5:18 a.m. 50 degrees, wind NE 0 mph. Stillness in the air. Sky: a broad, hazy peach-colored band across the south; blue-white and cloudless everywhere else; morphing by the moment; color drains and small clouds appear along the rim of the horizon. Permanent streams: slightly refreshed after yesterday morning's rain, have atrophied; puddle up; I need a stethoscope to see if they're still relevant. Morning is altogether bracing. Cool air holds mosquitos at bay and draws moisture into the air. Yesterday's rain transmutes to fog, which rises a third of the way up the trees along the far shore of the wetlands; higher to the west; tendrils in the east and south trace every crease and corrugation in the hillside, every scalloped ridge; called back by the sun. The world smokes as the morning ripens.

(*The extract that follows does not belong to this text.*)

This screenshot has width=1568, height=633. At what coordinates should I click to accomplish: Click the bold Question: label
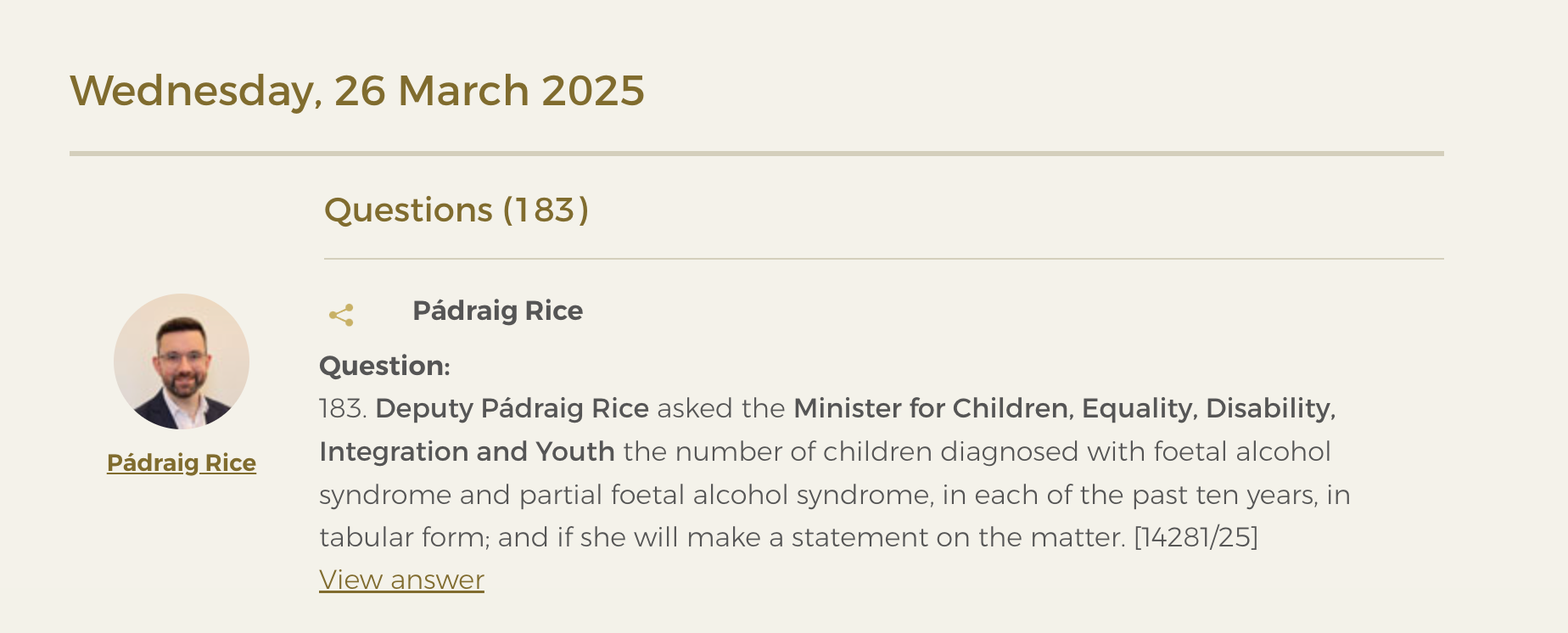click(x=384, y=366)
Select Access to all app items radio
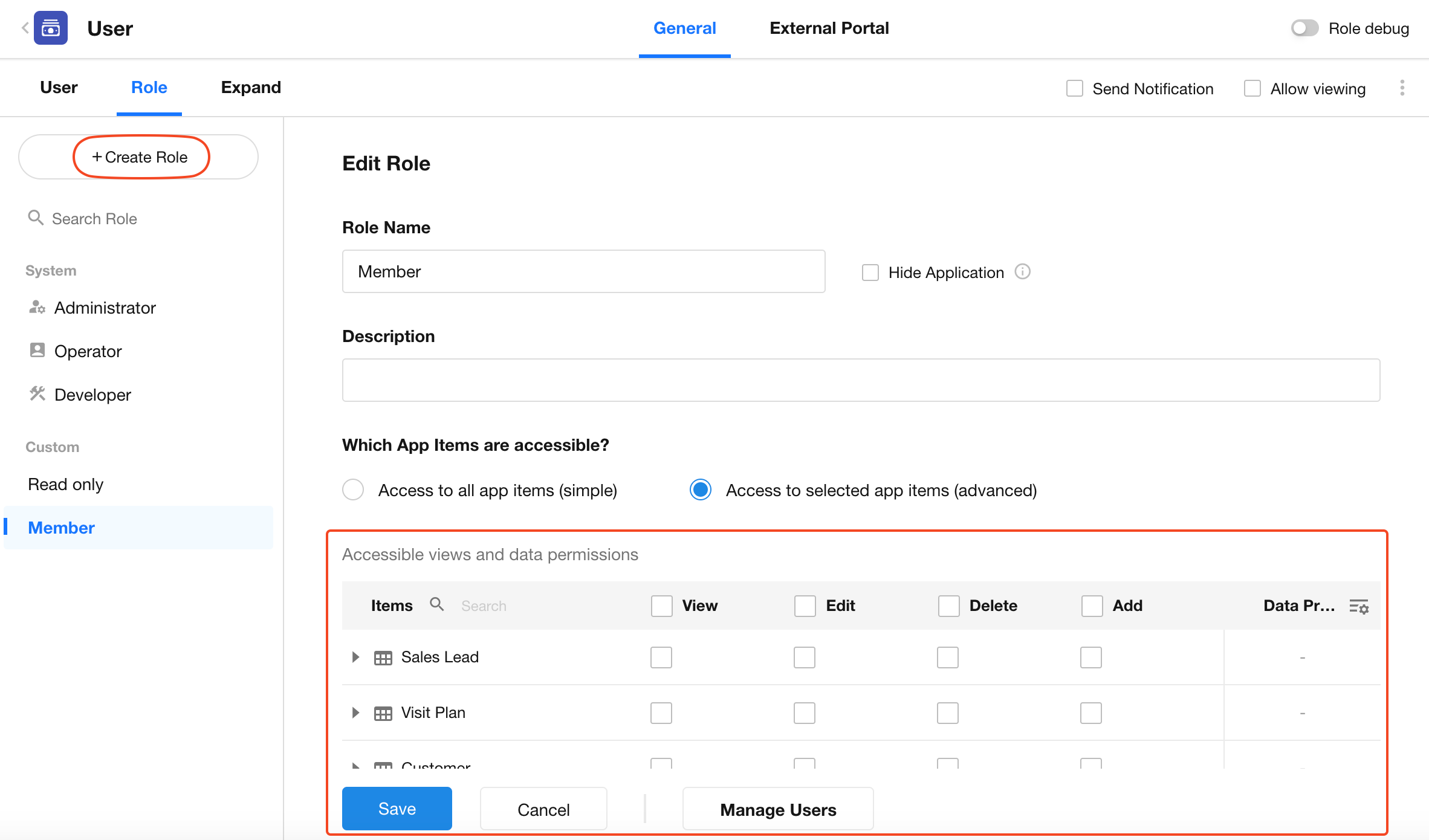 point(353,489)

Late June: volume turned down on most songbirds. Tanagers hushed and invisible, not even a hint of scarlet in the oaks. Black and white warbler striped like a jailbird, paroled in the maples, silent as a fugitive. Three ovenbirds chase each other; no time to sing. A red-breasted nuthatch slowly repeats its tedious, nasal mantra. Pewee flies by, perches for a moment; then gone. Veery and hermit thrush, choral scholars, the exceptions this morning, sing like its May; elegance rising with the mist. Like gathering water in my hands I try to hold music that just seeps through me.
Chestnut-side warbler high in a cherry; yellowthroat midway up a fir. Their silence an implication that Earth has rotated away from the solstice, that defense of territory is less important than feeding nestlings, that the art of survival has discrete phases . . . we and they have entered another one. I want it all but satisfy myself with what I have . . . a morning like no other in late June.